- **YOUR OBJECTIVE**
Copy the listing below line for line, leaving out the pictures.

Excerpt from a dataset
# # #
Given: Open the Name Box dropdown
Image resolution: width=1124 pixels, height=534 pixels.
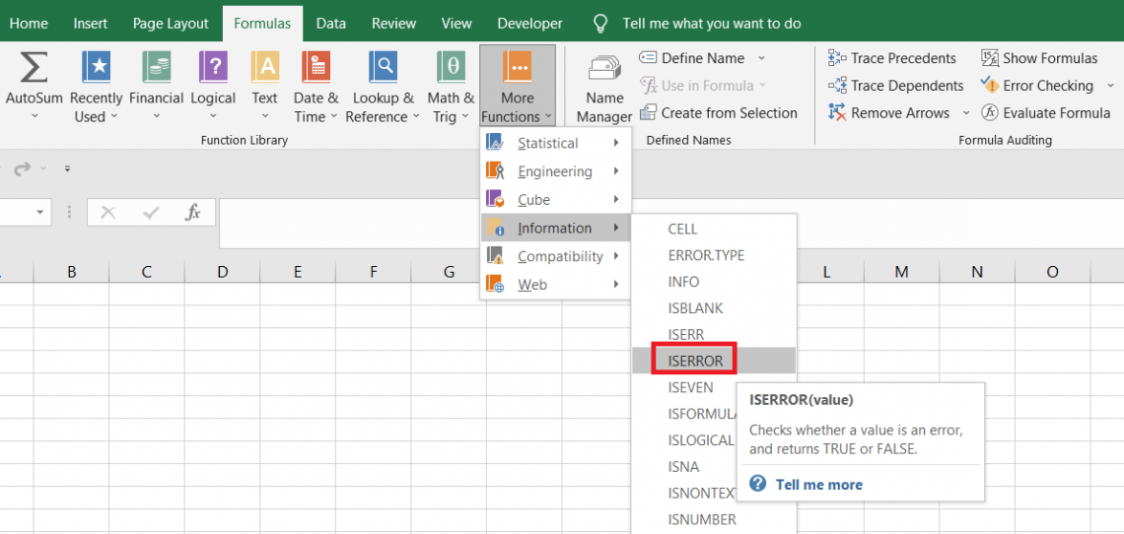Looking at the screenshot, I should (x=40, y=212).
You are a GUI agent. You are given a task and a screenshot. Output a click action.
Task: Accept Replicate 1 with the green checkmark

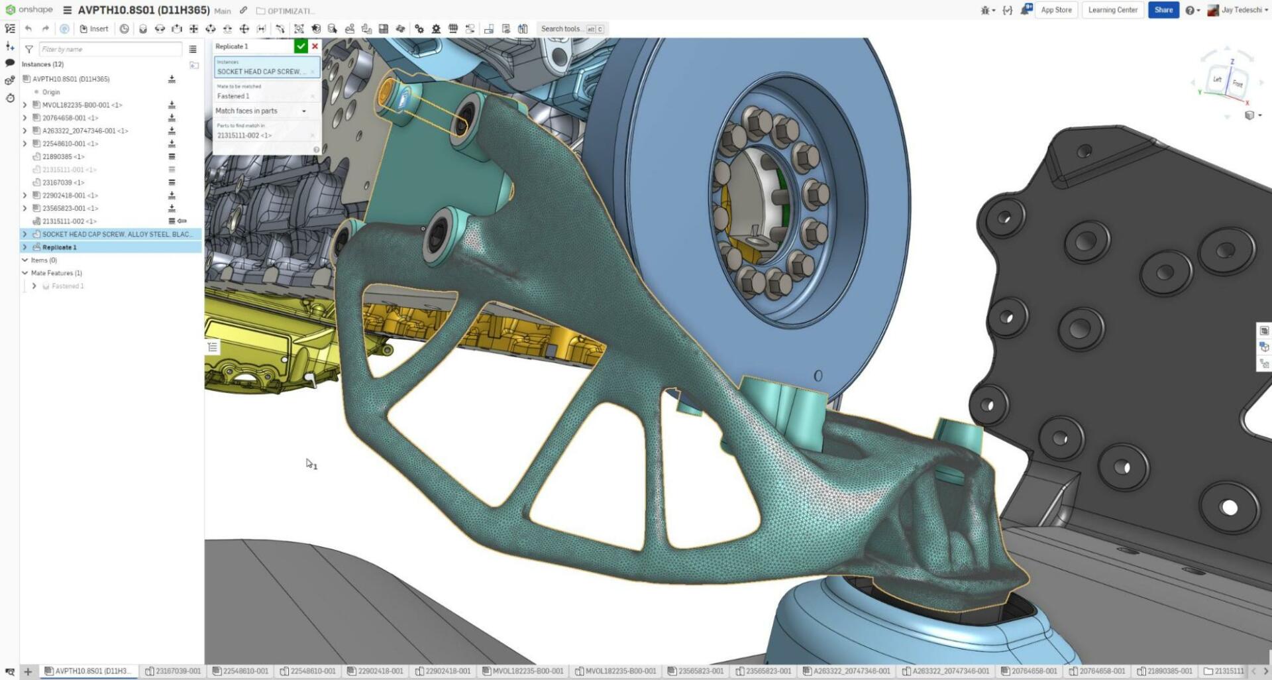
# # #
- **ANSWER TO THE EXERCISE**
Given: Open the Name Box dropdown
Image resolution: width=1124 pixels, height=534 pixels.
Looking at the screenshot, I should (x=40, y=212).
You are a GUI agent. You are given a task and a screenshot. Output a click action.
Task: Accept Replicate 1 with the green checkmark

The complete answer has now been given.